In contrast, over the last eight years EchoStar “has been enriched” by TMG, to the tune of nearly $1 billion, according to Turner. Most recently, Turner alleged that EchoStar made a “unilateral decision to retain 100% of TMG’s advertising sales commission,” about $500,000 a month.

In his filed declaration, Turner outlined the complicated details of TMG’s problems with EchoStar. On top of is pact to handle the satellite provider’s ad sales, in 2005 TMG struck a five-year agreement with EchoStar for Dish Network to carry all eight TMG networks under a revenue-sharing agreement. TMG also agreed to have EchoStar deliver those networks to other distributors, a job that Comcast’s Digital Media Center had handled previously.

But in 2006, when TMG’s ad-rep deal was up for renewal, EchoStar demanded that TMG also amend the carriage deal for the eight networks, according to Turner. For example, EchoStar wanted to be paid an escalating license fee of 63 cents for each of TMG’s eight networks, Turner said. 

“Needless to say, TMG was shocked that EchoStar would insist that these two separate agreements be tied together,” and that it sought “onerous” amendments to a five-year carriage deal that had just been signed, Turner said.

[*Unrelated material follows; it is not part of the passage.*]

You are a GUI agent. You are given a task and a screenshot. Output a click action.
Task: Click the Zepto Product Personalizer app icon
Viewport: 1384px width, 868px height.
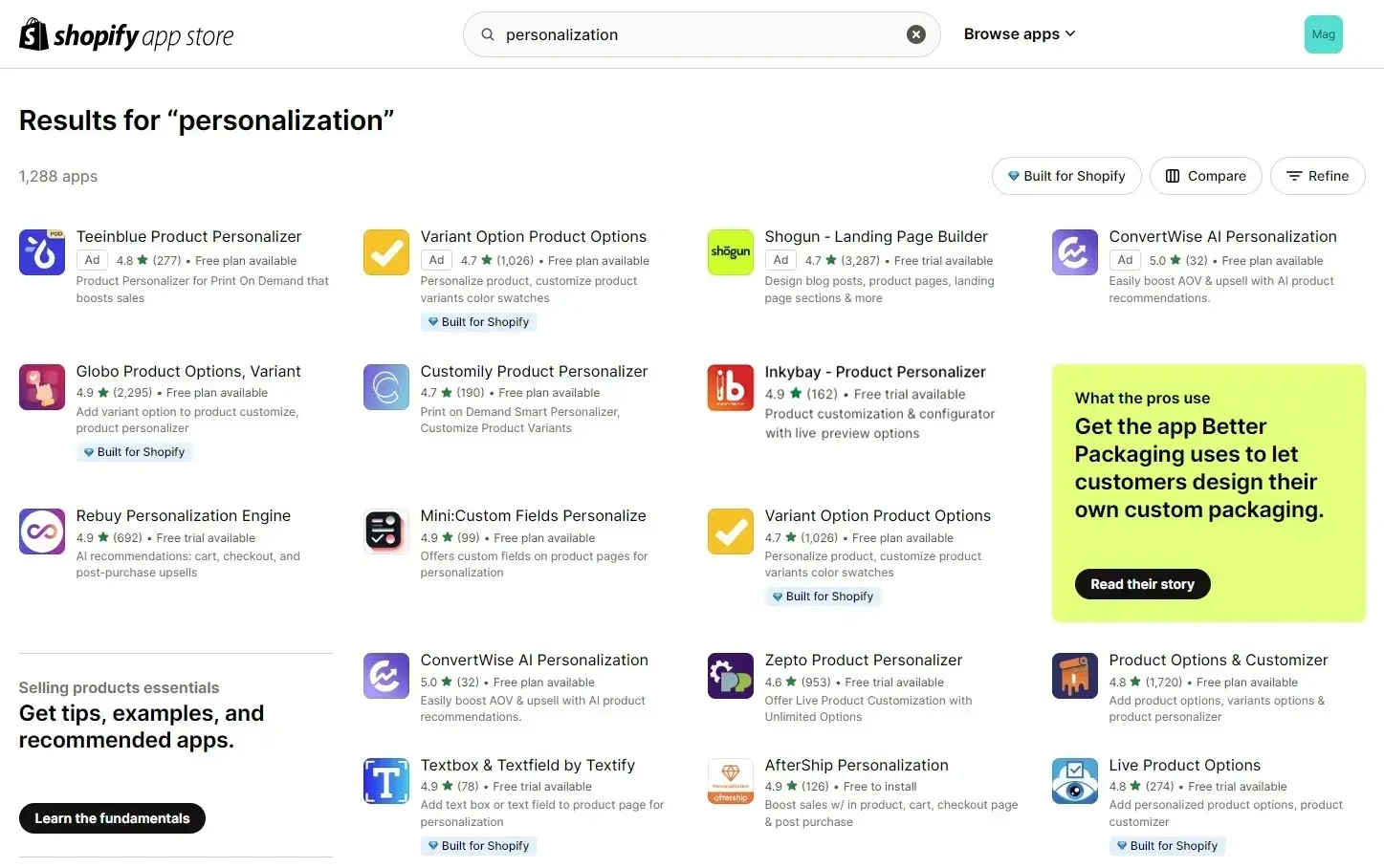point(730,675)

TMG’s ad-rep deal with EchoStar became non-exclusive in 2007, and Dish entered into an agreement with Google for a portion of its ad sales, although TMG continued to sell a majority of the ads.

A number of distributors, such as DirecTV and several cable networks, carry TMG’s networks.

TMG has retained the law firm Baker & Hostetler LLP as its bankruptcy counsel.